Transcribe the data that follows precisely, omitting nothing.

--- ENTRIES PROVIDED ---

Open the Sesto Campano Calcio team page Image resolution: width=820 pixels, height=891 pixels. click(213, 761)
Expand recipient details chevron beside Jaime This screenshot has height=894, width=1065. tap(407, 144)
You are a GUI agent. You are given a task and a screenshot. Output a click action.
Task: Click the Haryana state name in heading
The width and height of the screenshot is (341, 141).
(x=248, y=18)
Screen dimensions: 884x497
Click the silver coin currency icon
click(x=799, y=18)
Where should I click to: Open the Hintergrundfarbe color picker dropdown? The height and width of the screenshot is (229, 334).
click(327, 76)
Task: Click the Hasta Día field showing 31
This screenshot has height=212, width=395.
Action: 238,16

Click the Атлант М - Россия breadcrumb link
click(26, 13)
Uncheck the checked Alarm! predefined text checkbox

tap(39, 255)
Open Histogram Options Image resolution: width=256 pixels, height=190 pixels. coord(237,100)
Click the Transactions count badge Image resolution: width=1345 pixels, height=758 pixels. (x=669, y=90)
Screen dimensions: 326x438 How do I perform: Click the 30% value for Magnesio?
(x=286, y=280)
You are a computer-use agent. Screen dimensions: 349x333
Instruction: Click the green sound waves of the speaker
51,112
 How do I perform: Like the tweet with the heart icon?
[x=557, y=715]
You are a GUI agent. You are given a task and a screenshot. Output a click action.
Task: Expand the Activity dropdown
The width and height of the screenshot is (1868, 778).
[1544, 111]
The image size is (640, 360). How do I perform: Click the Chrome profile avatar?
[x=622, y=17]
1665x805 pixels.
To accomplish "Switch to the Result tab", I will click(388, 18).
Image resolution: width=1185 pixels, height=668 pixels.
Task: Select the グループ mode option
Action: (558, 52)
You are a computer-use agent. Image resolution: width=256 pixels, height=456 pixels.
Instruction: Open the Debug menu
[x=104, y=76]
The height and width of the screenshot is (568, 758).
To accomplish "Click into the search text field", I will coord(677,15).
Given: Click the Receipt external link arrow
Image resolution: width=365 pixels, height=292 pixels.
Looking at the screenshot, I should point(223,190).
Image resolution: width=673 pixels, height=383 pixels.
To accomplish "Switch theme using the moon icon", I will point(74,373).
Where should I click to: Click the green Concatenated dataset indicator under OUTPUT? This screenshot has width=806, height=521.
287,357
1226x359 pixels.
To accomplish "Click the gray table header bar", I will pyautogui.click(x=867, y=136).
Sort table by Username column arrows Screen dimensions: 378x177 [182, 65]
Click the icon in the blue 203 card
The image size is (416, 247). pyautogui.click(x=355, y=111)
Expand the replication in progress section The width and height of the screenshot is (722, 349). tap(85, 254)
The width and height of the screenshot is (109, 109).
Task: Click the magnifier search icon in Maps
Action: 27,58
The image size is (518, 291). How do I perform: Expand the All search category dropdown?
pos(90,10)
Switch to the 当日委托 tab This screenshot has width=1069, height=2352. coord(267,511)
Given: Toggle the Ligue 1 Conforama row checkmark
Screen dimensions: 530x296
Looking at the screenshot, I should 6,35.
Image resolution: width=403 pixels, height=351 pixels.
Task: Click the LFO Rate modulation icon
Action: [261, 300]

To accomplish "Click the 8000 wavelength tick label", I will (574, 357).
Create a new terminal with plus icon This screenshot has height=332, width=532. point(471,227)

---

## RESULT OF THIS EXERCISE
Open the Sesto Campano Calcio team page Image resolution: width=820 pixels, height=891 pixels. click(213, 761)
Expand recipient details chevron beside Jaime This screenshot has height=894, width=1065. tap(407, 144)
You are a GUI agent. You are given a task and a screenshot. Output a click action.
Task: Click the Haryana state name in heading
The width and height of the screenshot is (341, 141).
(x=248, y=18)
Screen dimensions: 884x497
Click the silver coin currency icon
click(x=799, y=18)
Where should I click to: Open the Hintergrundfarbe color picker dropdown? The height and width of the screenshot is (229, 334).
click(327, 76)
Task: Click the Hasta Día field showing 31
This screenshot has height=212, width=395.
Action: 238,16

Click the Атлант М - Россия breadcrumb link
click(26, 13)
Uncheck the checked Alarm! predefined text checkbox

tap(39, 255)
Open Histogram Options Image resolution: width=256 pixels, height=190 pixels. coord(237,100)
Click the Transactions count badge Image resolution: width=1345 pixels, height=758 pixels. (x=669, y=90)
Screen dimensions: 326x438 How do I perform: Click the 30% value for Magnesio?
(x=286, y=280)
You are a computer-use agent. Screen dimensions: 349x333
Instruction: Click the green sound waves of the speaker
51,112
 How do I perform: Like the tweet with the heart icon?
[x=557, y=715]
You are a GUI agent. You are given a task and a screenshot. Output a click action.
Task: Expand the Activity dropdown
The width and height of the screenshot is (1868, 778).
[1544, 111]
The image size is (640, 360). How do I perform: Click the Chrome profile avatar?
[x=622, y=17]
1665x805 pixels.
To accomplish "Switch to the Result tab", I will click(388, 18).
Image resolution: width=1185 pixels, height=668 pixels.
Task: Select the グループ mode option
Action: (558, 52)
You are a computer-use agent. Image resolution: width=256 pixels, height=456 pixels.
Instruction: Open the Debug menu
[x=104, y=76]
The height and width of the screenshot is (568, 758).
To accomplish "Click into the search text field", I will coord(677,15).
Given: Click the Receipt external link arrow
Image resolution: width=365 pixels, height=292 pixels.
Looking at the screenshot, I should point(223,190).
Image resolution: width=673 pixels, height=383 pixels.
To accomplish "Switch theme using the moon icon", I will point(74,373).
Where should I click to: Click the green Concatenated dataset indicator under OUTPUT? This screenshot has width=806, height=521.
287,357
1226x359 pixels.
To accomplish "Click the gray table header bar", I will pyautogui.click(x=867, y=136).
Sort table by Username column arrows Screen dimensions: 378x177 [182, 65]
Click the icon in the blue 203 card
The image size is (416, 247). pyautogui.click(x=355, y=111)
Expand the replication in progress section The width and height of the screenshot is (722, 349). tap(85, 254)
The width and height of the screenshot is (109, 109).
Task: Click the magnifier search icon in Maps
Action: 27,58
The image size is (518, 291). How do I perform: Expand the All search category dropdown?
pos(90,10)
Switch to the 当日委托 tab This screenshot has width=1069, height=2352. coord(267,511)
Given: Toggle the Ligue 1 Conforama row checkmark
Screen dimensions: 530x296
Looking at the screenshot, I should 6,35.
Image resolution: width=403 pixels, height=351 pixels.
Task: Click the LFO Rate modulation icon
Action: [261, 300]

To accomplish "Click the 8000 wavelength tick label", I will (574, 357).
Create a new terminal with plus icon This screenshot has height=332, width=532. point(471,227)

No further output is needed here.